"Pada prinsipnya kita memberikan kesempatan impor untuk menurunkan harga dalam negeri. Berarti harus lebih murah dari LNG (Liquified Natural Gas) dalam negeri untuk mendapat izin impor," kata Dirjen Migas Kementerian ESDM, IGN Wiratmaja Puja, melalui pesan singkat kepada detikFinance, Selasa (31/1/2017).
Tapi bisakah gas impor sampai di industri dalam negeri dengan harga di bawah US$ 6/MMBtu?

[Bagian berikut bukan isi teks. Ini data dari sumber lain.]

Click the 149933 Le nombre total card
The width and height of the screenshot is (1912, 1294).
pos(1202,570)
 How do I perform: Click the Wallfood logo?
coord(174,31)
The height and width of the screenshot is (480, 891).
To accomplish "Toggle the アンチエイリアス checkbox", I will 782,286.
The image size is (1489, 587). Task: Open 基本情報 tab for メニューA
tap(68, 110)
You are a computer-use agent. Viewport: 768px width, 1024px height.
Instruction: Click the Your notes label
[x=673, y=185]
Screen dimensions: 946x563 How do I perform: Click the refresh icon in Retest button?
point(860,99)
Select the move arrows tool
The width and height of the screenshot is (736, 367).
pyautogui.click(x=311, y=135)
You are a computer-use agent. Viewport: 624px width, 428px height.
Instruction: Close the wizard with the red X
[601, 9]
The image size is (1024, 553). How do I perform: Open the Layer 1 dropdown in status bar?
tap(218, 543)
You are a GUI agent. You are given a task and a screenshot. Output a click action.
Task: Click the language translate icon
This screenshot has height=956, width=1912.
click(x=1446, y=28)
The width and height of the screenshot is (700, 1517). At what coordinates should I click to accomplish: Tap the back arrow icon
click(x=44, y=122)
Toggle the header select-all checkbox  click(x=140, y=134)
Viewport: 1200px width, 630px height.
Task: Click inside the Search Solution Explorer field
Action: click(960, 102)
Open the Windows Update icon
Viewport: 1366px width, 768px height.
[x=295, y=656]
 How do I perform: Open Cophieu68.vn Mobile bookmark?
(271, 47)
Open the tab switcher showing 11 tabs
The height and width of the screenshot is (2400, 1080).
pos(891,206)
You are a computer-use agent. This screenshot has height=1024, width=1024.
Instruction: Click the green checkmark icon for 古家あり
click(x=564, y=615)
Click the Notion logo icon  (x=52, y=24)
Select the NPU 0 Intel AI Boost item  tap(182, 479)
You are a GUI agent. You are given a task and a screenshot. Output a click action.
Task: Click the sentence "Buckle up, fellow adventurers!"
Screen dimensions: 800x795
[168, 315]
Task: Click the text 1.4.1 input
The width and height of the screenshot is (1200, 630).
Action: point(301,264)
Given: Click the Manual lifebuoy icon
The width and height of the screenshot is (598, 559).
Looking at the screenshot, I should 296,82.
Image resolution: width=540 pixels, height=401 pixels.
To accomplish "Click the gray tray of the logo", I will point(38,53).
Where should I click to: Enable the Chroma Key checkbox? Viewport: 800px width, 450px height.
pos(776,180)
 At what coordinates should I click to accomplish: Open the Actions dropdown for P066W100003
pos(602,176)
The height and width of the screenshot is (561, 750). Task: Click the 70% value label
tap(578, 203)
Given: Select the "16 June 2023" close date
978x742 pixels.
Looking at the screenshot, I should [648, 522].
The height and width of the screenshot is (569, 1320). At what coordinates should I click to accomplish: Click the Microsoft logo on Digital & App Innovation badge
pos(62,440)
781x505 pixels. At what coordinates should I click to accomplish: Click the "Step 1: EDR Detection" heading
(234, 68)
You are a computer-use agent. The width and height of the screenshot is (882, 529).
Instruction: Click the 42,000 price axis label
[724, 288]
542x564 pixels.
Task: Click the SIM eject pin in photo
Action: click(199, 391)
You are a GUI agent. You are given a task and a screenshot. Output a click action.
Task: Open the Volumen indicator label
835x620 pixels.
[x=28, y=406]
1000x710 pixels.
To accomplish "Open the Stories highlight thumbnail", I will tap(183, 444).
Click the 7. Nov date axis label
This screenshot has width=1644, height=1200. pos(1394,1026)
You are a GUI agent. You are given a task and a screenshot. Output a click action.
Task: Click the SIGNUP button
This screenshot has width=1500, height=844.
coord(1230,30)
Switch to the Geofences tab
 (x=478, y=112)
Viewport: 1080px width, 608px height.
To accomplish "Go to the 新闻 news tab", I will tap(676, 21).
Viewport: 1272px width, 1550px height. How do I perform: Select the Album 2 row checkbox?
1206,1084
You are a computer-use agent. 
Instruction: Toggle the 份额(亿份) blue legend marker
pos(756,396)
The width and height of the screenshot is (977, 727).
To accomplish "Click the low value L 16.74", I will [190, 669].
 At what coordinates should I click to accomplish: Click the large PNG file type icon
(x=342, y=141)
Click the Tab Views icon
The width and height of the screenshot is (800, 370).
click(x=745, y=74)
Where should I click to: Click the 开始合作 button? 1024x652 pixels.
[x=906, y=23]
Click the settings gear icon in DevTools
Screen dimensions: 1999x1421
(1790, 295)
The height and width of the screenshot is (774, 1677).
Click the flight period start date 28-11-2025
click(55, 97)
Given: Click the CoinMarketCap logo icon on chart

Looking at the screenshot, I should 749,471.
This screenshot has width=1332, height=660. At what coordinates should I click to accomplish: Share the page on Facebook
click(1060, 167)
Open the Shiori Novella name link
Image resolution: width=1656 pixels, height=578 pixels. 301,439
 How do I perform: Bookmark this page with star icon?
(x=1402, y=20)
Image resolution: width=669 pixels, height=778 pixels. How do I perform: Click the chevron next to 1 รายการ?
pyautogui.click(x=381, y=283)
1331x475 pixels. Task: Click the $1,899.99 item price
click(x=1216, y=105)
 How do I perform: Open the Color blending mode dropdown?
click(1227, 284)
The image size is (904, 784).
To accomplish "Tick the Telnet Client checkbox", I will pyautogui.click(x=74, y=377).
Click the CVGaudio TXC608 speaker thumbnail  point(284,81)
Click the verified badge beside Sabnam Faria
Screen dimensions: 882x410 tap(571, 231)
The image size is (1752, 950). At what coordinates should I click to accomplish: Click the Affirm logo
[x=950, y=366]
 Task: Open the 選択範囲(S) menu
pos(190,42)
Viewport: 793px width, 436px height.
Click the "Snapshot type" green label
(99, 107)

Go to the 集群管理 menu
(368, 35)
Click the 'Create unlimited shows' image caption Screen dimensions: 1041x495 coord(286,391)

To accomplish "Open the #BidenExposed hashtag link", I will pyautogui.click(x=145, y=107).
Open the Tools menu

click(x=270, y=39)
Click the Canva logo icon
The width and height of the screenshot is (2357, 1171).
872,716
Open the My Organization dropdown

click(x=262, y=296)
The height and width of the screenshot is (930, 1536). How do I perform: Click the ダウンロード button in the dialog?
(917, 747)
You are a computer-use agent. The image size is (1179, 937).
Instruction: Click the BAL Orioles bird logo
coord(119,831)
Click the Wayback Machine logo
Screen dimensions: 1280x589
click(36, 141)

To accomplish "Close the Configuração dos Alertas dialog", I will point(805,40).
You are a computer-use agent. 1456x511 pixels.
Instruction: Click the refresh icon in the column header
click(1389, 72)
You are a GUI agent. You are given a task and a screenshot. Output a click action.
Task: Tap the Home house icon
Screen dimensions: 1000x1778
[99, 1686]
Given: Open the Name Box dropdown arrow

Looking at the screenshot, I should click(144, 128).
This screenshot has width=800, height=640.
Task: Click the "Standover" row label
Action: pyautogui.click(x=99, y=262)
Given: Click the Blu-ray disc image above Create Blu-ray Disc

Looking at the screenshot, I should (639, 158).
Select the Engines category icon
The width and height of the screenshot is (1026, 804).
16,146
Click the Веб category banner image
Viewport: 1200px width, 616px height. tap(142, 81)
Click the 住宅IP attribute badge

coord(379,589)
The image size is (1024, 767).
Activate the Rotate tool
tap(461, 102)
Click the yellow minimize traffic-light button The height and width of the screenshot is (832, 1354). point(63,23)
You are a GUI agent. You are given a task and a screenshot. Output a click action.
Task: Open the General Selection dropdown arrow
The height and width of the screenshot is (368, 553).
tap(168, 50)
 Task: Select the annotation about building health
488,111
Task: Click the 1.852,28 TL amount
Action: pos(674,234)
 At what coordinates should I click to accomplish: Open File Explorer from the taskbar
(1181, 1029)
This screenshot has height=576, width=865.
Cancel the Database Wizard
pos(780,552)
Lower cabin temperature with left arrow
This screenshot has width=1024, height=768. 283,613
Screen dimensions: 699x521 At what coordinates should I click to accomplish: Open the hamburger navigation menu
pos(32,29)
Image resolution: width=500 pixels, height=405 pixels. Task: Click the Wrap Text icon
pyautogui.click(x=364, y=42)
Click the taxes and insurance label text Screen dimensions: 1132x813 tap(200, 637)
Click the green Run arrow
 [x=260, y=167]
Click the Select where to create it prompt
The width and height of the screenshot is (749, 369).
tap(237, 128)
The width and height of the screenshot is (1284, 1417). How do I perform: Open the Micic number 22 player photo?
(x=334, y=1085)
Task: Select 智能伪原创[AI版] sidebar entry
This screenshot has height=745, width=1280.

SCROLL TO CONTINUE WITH CONTENT
Dengan Indonesian Crude Price (ICP) sekitar US$ 50/barel, rata-rata harga LNG di Indonesia saat ini sekitar US$ 5,5/MMBtu. Harga LNG domestik menggunakan formulasi 11% x ICP, naik turun sesuai ICP. Ditambah dengan biaya pengiriman dengan kapal, landed price (harga sampai di pelabuhan) LNG domestik sekitar US$ 6/MMBtu.
"Untuk LNG domestik kita ada formula harga untuk LNG, tergantung ICP, yaitu 11% dari ICP. Ditambah dengan ongkos pengapalan," papar Wirat.
Semakin jauh lokasi kilang LNG, tentu biaya pengapalan semakin mahal. Biaya pengapalan LNG dari luar negeri tentu lebih mahal dari dalam negeri. Meski harga LNG impor saat di kilangnya lebih murah dibanding LNG domestik, landed price-nya saat tiba di Indonesia bisa lebih mahal dari LNG domestik karena tingginya ongkos pengiriman.
"Itu harus dihitung, apalagi kalau dari Australia, Qatar, Eropa. Enggak jauh beda sama LNG domestik, bisa jadi lebih mahal," tuturnya.
Harga LNG dunia juga berpatokan pada harga minyak. Dengan harga minyak yang sekarang sudah bertengger di atas US$ 50/barel, sulit mendapatkan LNG murah seperti awal tahun 2016 lalu.
"Sekarang minyak sudah di atas US$ 50/barel," ucap Wirat.
Kalaupun landed price LNG impor bisa di bawah US$ 6/MMBtu saat tiba di Indonesia, harganya masih harus ditambah juga dengan ongkos regasifikasi, tarif pipa transmisi, dan tarif distribusi. Gas US$ 6/MMBtu untuk industri sulit terealisasi. (mca/ang)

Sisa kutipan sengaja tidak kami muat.